Characterised by progressive accumulation of a fibrillar extracellular material most notable on the pupillary border and anterior lens capsule, pseudoexfoliation syndrome (PXF) encompasses more than half of the cases of open angle glaucoma in Norway, Ireland, Greece, and Saudi Arabia.5,6 The exact biochemical nature of the exfoliative material, the mechanism of its production, and pathophysiology leading to elevated intraocular pressure in PXF remain to be unravelled.

Recent studies have found PXF to be associated with increased levels of transforming growth factor β1 (TGFβ1),7,8 basic fibroblast growth factor (bFGF),9 and hepatocyte growth factor (HGF),10 and 8-isoprostaglandin F2a (8-IPGF)11 in the aqueous humour. It has been speculated that these findings are indicative of oxidative stress as well as an abnormality in fibrogenesis, matrix degradation, and cellular response to injury in the anterior segment of PXF eyes.

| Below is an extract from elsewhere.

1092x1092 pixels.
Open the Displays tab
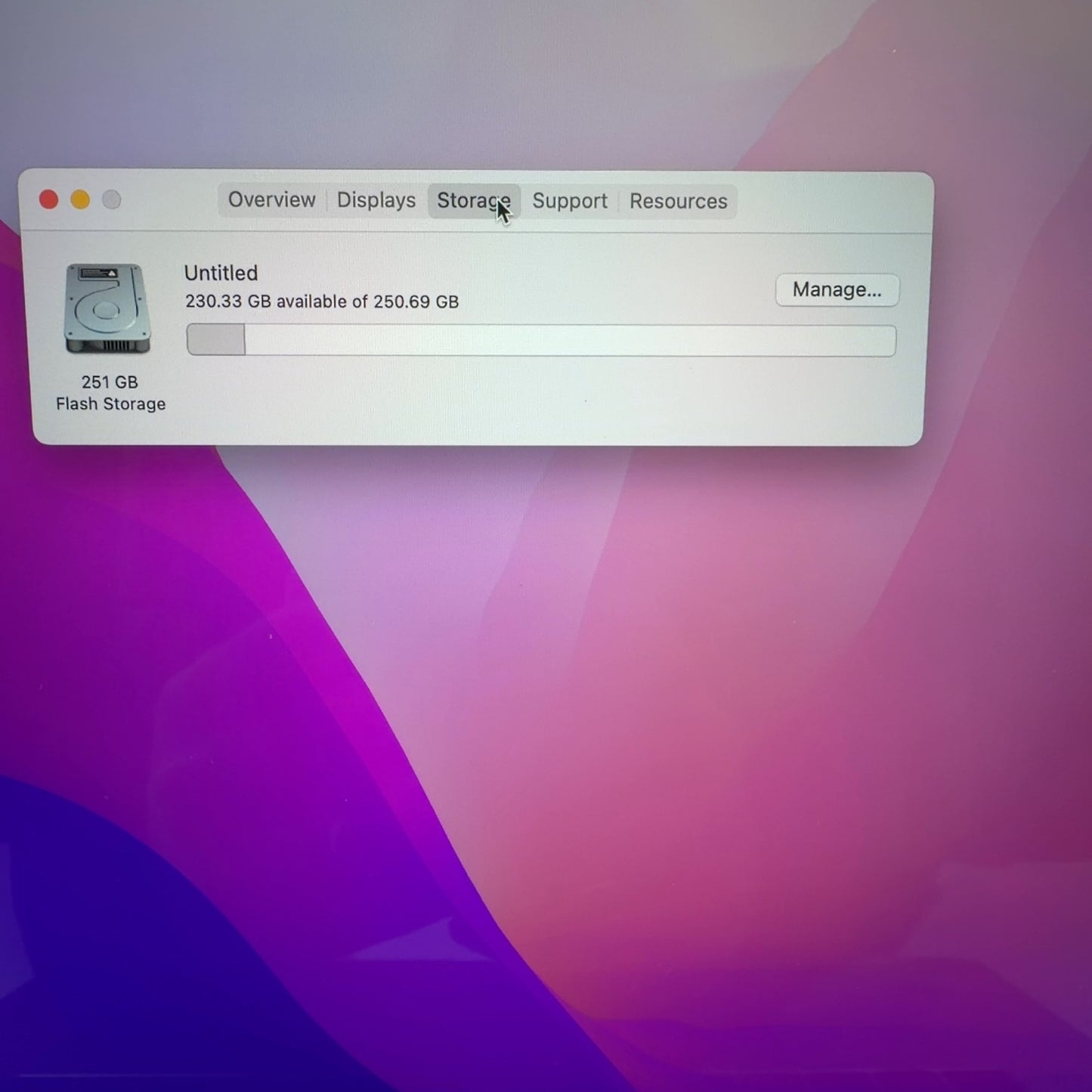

TGFβ1, a fibrogenic cytokine, has a pivotal role in the ocular wound healing processes. It is also essential in the maintenance of the anterior chamber associated immune derivation (ACAID).2 It promotes deposition of ECM by downregulating the production of proteases and stimulating the synthesis of protease inhibitors.12–14 Huang et al demonstrated the presence of matrix metalloproteinases (MMP) and tissue inhibitors of matrix metalloproteinases (TIMP) in normal aqueous humour. They suggested that an imbalance in the MMP/TIMP ratio may contribute to anterior eye segment ECM alteration associated with ocular neovascularisation and glaucoma.15 Connective tissue growth factor (CTGF), also plays a part in the ECM deposition remodelling and wound healing. Studies have shown that CTGF is an essential downstream mediator of many of the effects of TGFβ1, particularly those associated with fibrosis,16,17 and CTGF has been detected in human aqueous humour.18

As concern has been raised regarding anti-TGFβ1 therapy which can potentially disrupt the maintenance of ACAID,1 we explored the levels of TIMP-1, MMP-9, and CTGF in aqueous humour as these may represent alternative therapeutic targets for controlling PXF associated ocular morbidity.

MATERIALS AND METHODS

Aqueous humour was obtained from patients who underwent routine cataract surgery. All patients had slit lamp examination on the day before or on the morning before surgery by the same investigator (SLH) and they were categorised into three main groups:

  • Pseudoexfoliation syndrome (PXF)

  • Past history of intraocular surgery or ocular inflammatory diseases

  • Control (no signs of intraocular pathology apart from cataract).

The pseudoexfoliation group was further subcategorised into three grades based on the biomicroscopy findings.

  • PXF grade I (A1): PXF material only visible after pupillary dilatation

  • PXF grade II (A2): PXF material visible scattered discontinuously along pupillary margin and anterior lens capsule before pupillary dilatation without iridodonesis or phacodonesis

  • PXF grade III (A3): Dense PXF material visible continuously along the circumference of pupillary margin before dilatation with or without iridodonesis or phacodonesis.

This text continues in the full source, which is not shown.